Menu
News
EkBis
New Economy
Kabar Finansial
Sport & Lifestyle
Government
Video
Indeks
About Us
Social Media

Kolom: Pekerjaan Rumah Pemerintah Baru

Warta Ekonomi -

WE Online, Jakarta- Sama seperti mahasiswa yang baru saja lulus sebagai sarjana, pesta pora keberhasilan digelar penuh keceriaan. Tapi tak lama setelah itu sang sarjana dihadapkan pada fakta rumit, bagaimana mencari pekerjaan, memulai hidup baru sebagai pekerja dan sebagainya. Begitupun pemerintah baru, pesta kemenangan tak akan lama digelar karena sederet pekerjaan rumah sudah (lama) menanti. Begitu banyak persoalan yang harus diselesaikan sekaligus. Padahal, terkadang terjadi trade-off antara satu kebijakan dengan kebijakan lain. Disitulah kepemimpinan diperlukan untuk memberikan arah kebijakan ekonomi di masa depan.

Apa saja yang harus segera dibenahi pemerintah baru ini? Salah satu yang begitu mendesak adalah persoalan anggaran (kebijakan fiskal). Apalagi, ruang fiskal akan makin sempit akibat besarnya beban subsidi energi (bahan-bakar minyak/BBM dan listrik). Dengan demikian, salah satu hal yang paling urgent adalah melakukan reformasi anggaran, melalui realokasi subsidi energi. Persoalan yang ditimbulkan oleh beban subsidi bahkan tak bisa menunggu hingga tahun depan. Di penghujung tahun yang tersisa, pemerintah baru harus bergulat dengan persoalan konsumsi energi.

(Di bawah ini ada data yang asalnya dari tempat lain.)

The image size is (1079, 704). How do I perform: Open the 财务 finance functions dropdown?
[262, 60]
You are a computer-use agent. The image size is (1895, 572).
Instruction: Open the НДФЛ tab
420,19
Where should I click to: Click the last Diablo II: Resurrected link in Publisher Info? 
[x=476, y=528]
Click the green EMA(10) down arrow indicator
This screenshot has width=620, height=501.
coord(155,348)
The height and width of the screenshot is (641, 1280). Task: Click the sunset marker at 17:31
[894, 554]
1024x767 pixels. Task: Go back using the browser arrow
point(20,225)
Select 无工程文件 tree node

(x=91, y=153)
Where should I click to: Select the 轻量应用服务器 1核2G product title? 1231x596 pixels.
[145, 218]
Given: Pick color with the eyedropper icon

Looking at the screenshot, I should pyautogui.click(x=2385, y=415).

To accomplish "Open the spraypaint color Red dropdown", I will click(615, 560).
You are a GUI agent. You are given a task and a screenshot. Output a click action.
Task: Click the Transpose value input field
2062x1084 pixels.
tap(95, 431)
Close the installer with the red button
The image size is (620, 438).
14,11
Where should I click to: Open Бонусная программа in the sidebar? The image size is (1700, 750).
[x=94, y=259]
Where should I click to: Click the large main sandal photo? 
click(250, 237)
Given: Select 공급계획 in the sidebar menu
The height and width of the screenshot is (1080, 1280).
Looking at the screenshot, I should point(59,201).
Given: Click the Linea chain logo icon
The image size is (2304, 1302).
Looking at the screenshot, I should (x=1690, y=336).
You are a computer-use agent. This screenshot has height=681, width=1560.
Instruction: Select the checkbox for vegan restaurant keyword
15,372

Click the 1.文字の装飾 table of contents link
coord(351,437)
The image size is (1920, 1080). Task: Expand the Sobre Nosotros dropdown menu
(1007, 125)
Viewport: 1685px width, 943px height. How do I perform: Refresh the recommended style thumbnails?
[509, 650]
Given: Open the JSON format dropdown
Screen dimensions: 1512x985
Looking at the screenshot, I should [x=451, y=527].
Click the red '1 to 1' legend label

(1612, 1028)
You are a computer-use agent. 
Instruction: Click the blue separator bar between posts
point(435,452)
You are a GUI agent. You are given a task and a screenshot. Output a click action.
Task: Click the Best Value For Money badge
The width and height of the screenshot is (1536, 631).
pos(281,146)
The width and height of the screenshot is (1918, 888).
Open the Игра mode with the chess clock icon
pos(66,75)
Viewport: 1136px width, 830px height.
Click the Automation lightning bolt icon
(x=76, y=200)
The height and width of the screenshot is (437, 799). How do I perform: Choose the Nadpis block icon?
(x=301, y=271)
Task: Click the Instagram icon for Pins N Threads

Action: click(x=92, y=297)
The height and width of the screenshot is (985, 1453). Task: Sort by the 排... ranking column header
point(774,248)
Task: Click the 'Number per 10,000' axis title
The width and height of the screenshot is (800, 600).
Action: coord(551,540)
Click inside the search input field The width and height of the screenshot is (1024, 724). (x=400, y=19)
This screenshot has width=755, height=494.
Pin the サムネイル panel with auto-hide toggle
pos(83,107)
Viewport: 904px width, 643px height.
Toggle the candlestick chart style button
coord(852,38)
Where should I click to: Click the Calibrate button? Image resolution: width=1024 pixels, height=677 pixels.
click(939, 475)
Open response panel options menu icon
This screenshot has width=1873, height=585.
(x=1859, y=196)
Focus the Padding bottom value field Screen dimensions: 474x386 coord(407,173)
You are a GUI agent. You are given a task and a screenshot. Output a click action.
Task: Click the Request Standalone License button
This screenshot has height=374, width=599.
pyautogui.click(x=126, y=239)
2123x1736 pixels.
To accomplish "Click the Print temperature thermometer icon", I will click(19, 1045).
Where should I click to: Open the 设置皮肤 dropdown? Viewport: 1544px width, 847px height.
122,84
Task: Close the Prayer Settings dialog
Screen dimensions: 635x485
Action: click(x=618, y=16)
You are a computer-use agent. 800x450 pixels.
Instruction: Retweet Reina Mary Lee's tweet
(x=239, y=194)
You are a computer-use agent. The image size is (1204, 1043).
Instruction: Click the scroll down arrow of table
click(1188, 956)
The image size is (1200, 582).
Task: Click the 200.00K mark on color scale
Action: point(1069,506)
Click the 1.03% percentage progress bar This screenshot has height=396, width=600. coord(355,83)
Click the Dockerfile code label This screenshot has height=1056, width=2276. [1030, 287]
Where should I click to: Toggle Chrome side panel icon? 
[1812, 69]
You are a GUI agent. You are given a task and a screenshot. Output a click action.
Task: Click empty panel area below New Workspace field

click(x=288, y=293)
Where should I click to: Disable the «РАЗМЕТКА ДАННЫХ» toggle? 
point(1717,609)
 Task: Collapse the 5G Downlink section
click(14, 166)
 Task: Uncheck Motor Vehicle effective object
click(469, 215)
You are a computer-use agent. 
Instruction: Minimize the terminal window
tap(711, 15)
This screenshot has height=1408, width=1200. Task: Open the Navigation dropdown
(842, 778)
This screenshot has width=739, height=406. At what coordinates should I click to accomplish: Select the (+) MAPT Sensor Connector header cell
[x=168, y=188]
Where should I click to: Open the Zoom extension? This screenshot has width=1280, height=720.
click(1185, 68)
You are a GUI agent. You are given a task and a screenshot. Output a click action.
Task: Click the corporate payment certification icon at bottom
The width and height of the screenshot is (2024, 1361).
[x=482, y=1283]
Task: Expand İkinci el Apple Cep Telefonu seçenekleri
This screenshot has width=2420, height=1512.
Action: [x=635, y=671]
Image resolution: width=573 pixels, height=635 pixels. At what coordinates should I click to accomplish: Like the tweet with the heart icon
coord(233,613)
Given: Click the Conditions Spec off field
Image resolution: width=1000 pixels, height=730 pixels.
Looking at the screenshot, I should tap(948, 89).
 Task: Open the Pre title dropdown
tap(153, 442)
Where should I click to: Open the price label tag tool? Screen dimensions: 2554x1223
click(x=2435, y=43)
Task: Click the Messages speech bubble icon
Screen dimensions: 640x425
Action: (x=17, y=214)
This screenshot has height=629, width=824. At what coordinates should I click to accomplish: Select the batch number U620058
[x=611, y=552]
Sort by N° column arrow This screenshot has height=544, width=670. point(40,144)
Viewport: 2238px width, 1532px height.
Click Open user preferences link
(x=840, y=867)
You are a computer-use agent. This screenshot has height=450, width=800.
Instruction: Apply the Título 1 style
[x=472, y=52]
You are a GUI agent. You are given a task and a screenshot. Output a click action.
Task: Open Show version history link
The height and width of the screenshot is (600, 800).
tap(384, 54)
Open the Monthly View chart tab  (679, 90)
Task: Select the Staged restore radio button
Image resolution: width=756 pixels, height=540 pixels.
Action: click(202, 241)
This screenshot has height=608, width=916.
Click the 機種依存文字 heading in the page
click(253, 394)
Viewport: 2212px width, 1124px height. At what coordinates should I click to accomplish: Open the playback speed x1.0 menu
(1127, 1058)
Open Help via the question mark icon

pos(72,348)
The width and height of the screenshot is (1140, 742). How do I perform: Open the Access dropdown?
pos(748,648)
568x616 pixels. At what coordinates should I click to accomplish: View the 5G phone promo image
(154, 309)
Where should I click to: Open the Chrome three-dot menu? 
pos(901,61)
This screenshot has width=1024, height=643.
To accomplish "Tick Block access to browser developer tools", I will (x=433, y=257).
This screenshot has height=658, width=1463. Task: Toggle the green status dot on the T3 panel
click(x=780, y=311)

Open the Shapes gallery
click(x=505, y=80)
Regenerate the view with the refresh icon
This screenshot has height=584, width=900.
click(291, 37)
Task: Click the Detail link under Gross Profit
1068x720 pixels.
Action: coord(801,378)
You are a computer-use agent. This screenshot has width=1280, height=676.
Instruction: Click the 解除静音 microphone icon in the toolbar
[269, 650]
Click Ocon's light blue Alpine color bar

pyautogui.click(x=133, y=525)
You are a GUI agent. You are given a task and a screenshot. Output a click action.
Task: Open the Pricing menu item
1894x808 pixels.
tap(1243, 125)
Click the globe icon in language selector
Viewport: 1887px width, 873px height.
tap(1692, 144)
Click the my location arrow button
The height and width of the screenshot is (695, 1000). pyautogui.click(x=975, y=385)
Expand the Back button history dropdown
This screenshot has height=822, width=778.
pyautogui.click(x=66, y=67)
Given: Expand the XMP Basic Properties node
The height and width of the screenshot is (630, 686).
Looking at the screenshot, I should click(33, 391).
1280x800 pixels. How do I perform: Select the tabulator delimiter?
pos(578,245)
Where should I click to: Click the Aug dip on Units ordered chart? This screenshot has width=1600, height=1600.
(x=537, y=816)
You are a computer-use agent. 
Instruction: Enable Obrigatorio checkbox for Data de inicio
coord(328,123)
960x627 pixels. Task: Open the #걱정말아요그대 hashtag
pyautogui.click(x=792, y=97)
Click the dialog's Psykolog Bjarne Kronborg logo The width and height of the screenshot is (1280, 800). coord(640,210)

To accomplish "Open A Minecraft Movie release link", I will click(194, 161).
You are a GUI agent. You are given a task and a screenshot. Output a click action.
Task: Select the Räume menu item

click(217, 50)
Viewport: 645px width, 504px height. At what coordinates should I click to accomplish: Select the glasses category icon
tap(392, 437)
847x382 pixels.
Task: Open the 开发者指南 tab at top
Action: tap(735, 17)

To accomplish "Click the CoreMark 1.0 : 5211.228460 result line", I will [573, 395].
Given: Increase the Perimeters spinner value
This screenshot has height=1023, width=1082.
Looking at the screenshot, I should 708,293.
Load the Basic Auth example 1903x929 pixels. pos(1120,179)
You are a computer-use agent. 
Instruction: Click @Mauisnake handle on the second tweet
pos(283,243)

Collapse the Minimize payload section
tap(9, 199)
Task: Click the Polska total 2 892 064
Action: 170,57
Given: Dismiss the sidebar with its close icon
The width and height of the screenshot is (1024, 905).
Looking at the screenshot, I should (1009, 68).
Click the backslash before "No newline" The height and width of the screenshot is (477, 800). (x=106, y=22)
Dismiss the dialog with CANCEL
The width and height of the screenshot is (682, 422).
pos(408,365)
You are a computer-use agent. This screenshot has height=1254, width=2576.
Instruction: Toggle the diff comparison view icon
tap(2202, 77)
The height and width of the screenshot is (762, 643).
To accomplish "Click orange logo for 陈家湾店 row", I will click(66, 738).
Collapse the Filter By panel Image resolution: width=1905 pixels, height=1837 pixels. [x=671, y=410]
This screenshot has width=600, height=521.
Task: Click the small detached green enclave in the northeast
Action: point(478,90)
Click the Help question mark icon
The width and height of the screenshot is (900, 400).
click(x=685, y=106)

Pada akhir Juni lalu, pemerintah dan Dewan Perwakilan Rakyat (DPR) sudah mematok kuota konsumsi BBM bersubsidi “hanya” 46 juta kiloliter (kl) saja. Kesepakatan tersebut sudah disahkan melalui Undang-Undang tentang Anggaran Pendapatan dan Belanja Negara Perubahan (APBN-P) 2014. Dengan demikian, tak ada ruang untuk melanggar kuota konsumsi, kecuali harus merubah undang-undang melalui peraturan pemerintah pengganti undang-undang (Perppu). Persoalan fiskal ini disinyalir akan menjadi salah satu warisan paling serius bagi pemerintahan baru.

 

Beban Minyak 

Sepanjang 2013, tercatat konsumsi BBM sebanyak 46,34 juta kl dari kuota yang disepakati 48 juta kl. Tahun ini, sebetulnya pemerintah juga mengajukan kuota yang sama yaitu 48 juta kl, namun tidak mencapai kesepakatan. Persoalannya sekarang, bagaimana membatasi konsumsi BBM agar tak melonjak dari kuota 46 juta kl tersebut. Berbagai cara dipikirkan dan sudah lama direncanakan, namun tetap saja tak terlalu menyakinkan bisa meredam konsumsi. Tahun lalu terjadi koreksi konsumsi, salah satunya, karena ada kenaikan harga. Jadi, kebijakan paling realistis adalah menaikkan harga di tahun ini. Namun pertanyaannya, oleh pemerintahan yang mana, pemerintah lama atau baru?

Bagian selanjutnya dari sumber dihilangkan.